Hydrogenation Reaction Pathways in the Systems Li3N-H2, Li3N-Mg-H2, and Li3N-MgH2-H2 by in Situ X-ray Diffraction, in Situ Neutron Diffraction, and in Situ Thermal Analysis

The phase diagram Li-Mg-N-H offers ample opportunities for potential hydrogen storage systems. Three systems based on lithium nitride, Li3N, were investigated by time-resolved in situ methods (thermal analysis, Xray and neutron diffraction) at temperatures up to 703 K and hydrogen gas pressures up to 9.4 MPa. Pure lithium nitride reacts in a one-step reaction to lithium amide according to Li3N + 2H(2) -> LiNH2 + 2LiH at 1.0 MPa hydrogen pressure. Equimolar mixtures of lithium nitride with magnesium hydride, both at 1.5 and 9.4 MPa hydrogen gas pressure, react in the same way up to 543 K, i.e., magnesium hydride does not participate in the reaction.
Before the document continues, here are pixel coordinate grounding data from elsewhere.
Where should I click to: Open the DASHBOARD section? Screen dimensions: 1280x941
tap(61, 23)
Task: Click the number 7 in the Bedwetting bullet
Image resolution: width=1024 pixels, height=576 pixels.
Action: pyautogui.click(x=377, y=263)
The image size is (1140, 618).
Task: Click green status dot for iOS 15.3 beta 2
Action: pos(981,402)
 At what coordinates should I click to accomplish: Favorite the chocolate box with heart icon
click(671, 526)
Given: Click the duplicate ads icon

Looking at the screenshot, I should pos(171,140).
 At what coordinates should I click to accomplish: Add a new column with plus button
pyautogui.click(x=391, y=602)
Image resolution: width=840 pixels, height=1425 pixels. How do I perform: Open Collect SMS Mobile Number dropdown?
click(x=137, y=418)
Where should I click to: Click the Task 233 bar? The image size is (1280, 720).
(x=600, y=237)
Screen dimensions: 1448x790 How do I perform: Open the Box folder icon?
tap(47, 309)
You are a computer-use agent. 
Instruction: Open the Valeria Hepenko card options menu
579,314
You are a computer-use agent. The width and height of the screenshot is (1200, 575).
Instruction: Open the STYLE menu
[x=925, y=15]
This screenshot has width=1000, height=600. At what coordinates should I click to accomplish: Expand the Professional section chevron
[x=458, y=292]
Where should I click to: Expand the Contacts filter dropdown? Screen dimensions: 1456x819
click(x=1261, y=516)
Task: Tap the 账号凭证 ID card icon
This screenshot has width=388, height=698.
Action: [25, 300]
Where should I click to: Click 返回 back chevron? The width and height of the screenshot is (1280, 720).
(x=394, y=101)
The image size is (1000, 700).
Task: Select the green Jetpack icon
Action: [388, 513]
At higher temperatures, lithium magnesium nitride is formed according to the endothermic reaction LiNH2 + MgH2 -> LiMgN + 2H(2) at moderate (<= 1.5 MPa) and via the exothermic reaction Li3N + MgH2 -> LiMgN + 2LiH at higher hydrogen gas pressures (5.0 MPa). Mixed imide Li2Mg(NH)(2) is formed when an excess of Li3N is used in the reaction. The hydrogenation of mixtures of lithium nitride with magnesium starts with the formation Li2NH and Li4NH, followed by the mixed imide Li2Mg(NH)(2) at higher temperatures and finally the formation of Mg3N2 and LiH. Deuterides react accordingly.